Foreign students will reportedly be banned from entering the UK unless they study at top universities

The British government is trying to reduce migration, which could affect the ability of international students to study in Britain.

LONDON – Foreign students who want to study in Britain may be turned away if they do not secure a place at a “top university”, according to a report in The Times.

Ministers are said to have discussed how to reduce flows to the UK after record levels of net migration were reported on Thursday.

There will also be limits on how many family members students can bring into the country with them, according to the report. The rules will also only apply to international students who are not already living in the UK

Around 1.1 million people arrived in the UK in the year to June, with around 560,000 emigrating in the same period, bringing net migration to a record 504,000 people, according to the Office for National Statistics on Thursday.

The announced plans to discourage international students from studying in Britain appear to be at odds with the government’s 2019 International Growth Strategy, which aimed to increase the number of international students studying in the UK to 600,000 each year by 2030.

This target was reached in the 2020/21 academic year, when more than 605,000 non-UK students enrolled in higher education, according to the Higher Education Statistics Agency.

The strategy was originally introduced to “support the UK education sector to access global opportunities”, according to the government’s website.

A Home Office spokesman said there would be no comment on “speculation” surrounding the idea that international students may be prevented from entering the UK.

But it provided a statement from Home Secretary Suella Braverman, who said it was “understandable” that record numbers of people had traveled to the UK in light of the war in Ukraine, evacuations in Afghanistan and the crackdown on rights in Hong Kong. but that the British public “rightly expects” migration to decrease over time.

“This level of migration has put pressure on accommodation and the supply of housing, health, education and other public services.
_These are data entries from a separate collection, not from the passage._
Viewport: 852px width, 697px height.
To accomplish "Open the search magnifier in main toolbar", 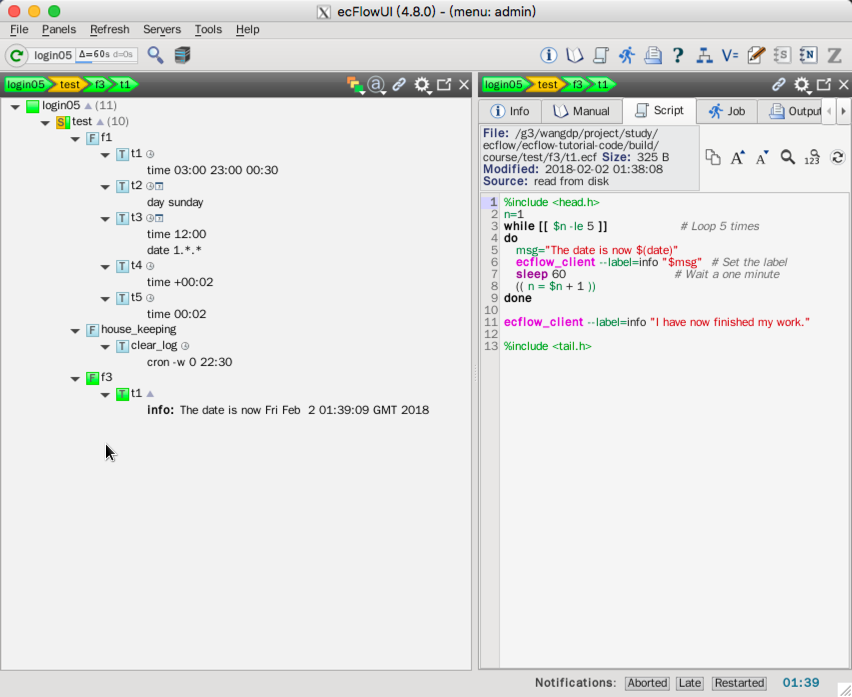I will [x=155, y=55].
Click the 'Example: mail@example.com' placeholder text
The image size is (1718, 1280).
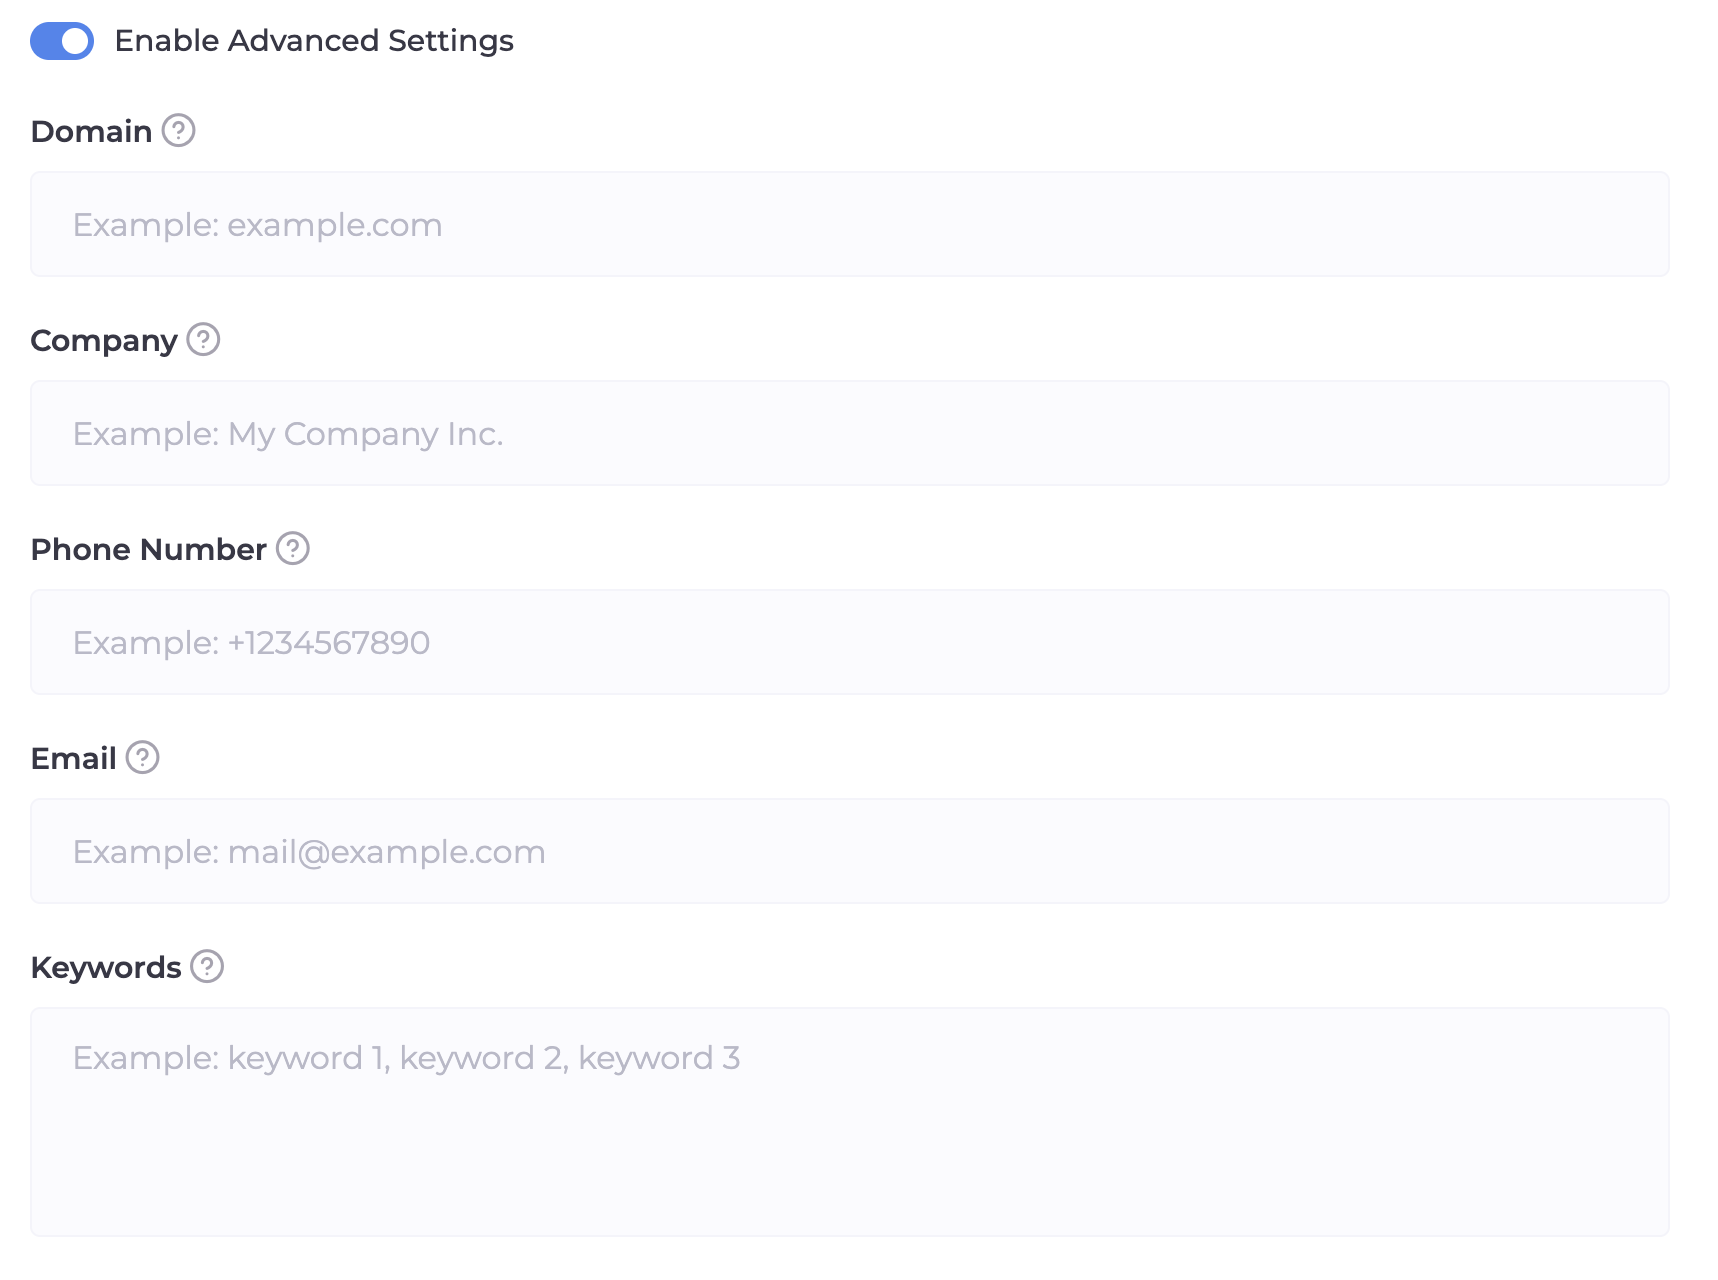point(309,852)
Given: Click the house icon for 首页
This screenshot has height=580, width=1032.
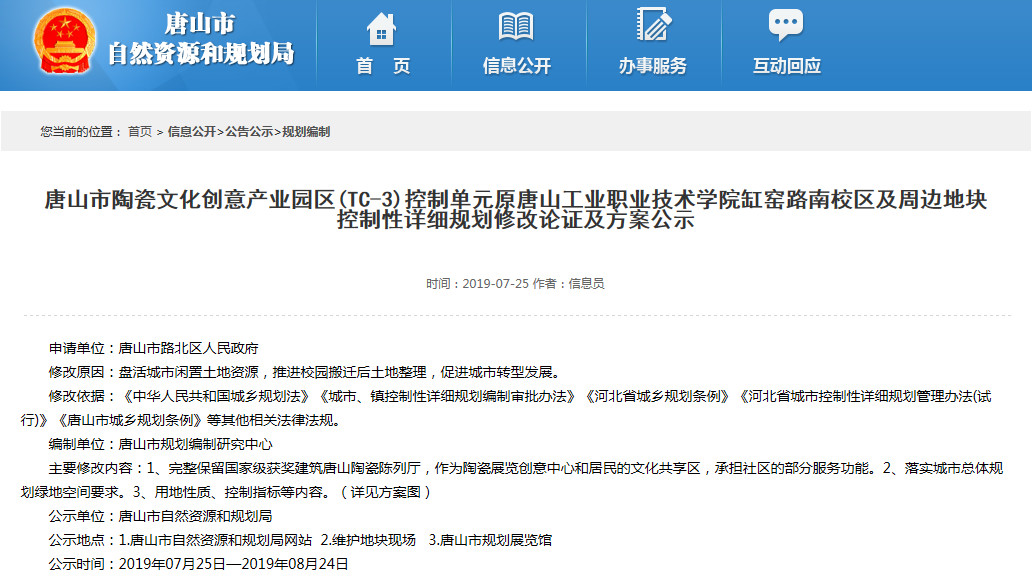Looking at the screenshot, I should click(x=382, y=27).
We need to ensure a sustainable, balanced and controlled approach, which is why we continue to review our immigration policy,” Braverman said. in the statement.
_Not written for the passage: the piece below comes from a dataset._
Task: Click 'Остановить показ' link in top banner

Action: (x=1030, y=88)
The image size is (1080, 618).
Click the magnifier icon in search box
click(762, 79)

“Addressing the increase in dangerous and illegal crossings and stopping the abuse of our system remains my priority. It is vital that we restore public confidence and take back control of our borders,” she wrote.

The Conservative government launched a series of initiatives after pledging in its 2019 manifesto to reduce net migration to the UK, including its controversial plans to deport migrants to Rwanda and deals with France to target small boat crossings.